■ Problem requirements
Among the entries below, one stretch runs from the line that contains "The height and width of the screenshot is (423, 621)." through the line that contains "Switch to the Tiến hóa tab". Repeat that stretch exactly, ends included, and only that.

Stored data entries:
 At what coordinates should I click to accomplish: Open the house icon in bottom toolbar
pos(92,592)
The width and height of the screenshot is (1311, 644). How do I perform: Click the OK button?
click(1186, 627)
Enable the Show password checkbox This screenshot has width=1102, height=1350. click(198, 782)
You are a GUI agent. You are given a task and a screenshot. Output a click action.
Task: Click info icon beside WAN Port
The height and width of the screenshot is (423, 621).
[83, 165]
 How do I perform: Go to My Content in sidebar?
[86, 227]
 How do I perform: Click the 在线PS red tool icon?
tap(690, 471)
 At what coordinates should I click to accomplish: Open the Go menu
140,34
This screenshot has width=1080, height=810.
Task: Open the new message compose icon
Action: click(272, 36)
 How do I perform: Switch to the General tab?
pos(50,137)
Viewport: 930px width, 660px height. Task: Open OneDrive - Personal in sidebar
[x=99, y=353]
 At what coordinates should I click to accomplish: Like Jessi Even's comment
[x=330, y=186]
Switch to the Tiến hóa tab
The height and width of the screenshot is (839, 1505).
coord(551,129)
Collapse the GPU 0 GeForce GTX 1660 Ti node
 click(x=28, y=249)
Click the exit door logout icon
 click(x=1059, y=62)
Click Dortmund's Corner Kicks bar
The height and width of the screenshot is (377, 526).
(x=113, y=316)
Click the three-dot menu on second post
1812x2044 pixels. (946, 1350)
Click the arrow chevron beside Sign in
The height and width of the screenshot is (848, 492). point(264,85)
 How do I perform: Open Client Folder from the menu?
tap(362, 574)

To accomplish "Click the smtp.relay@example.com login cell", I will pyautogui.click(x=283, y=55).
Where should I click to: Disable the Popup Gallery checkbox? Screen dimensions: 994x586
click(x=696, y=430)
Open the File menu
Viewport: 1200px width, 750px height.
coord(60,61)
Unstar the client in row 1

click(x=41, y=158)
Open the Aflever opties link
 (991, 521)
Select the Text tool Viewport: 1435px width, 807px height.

■ Answer section
The height and width of the screenshot is (423, 621).
[83, 165]
 How do I perform: Go to My Content in sidebar?
[86, 227]
 How do I perform: Click the 在线PS red tool icon?
tap(690, 471)
 At what coordinates should I click to accomplish: Open the Go menu
140,34
This screenshot has width=1080, height=810.
Task: Open the new message compose icon
Action: click(272, 36)
 How do I perform: Switch to the General tab?
pos(50,137)
Viewport: 930px width, 660px height. Task: Open OneDrive - Personal in sidebar
[x=99, y=353]
 At what coordinates should I click to accomplish: Like Jessi Even's comment
[x=330, y=186]
Switch to the Tiến hóa tab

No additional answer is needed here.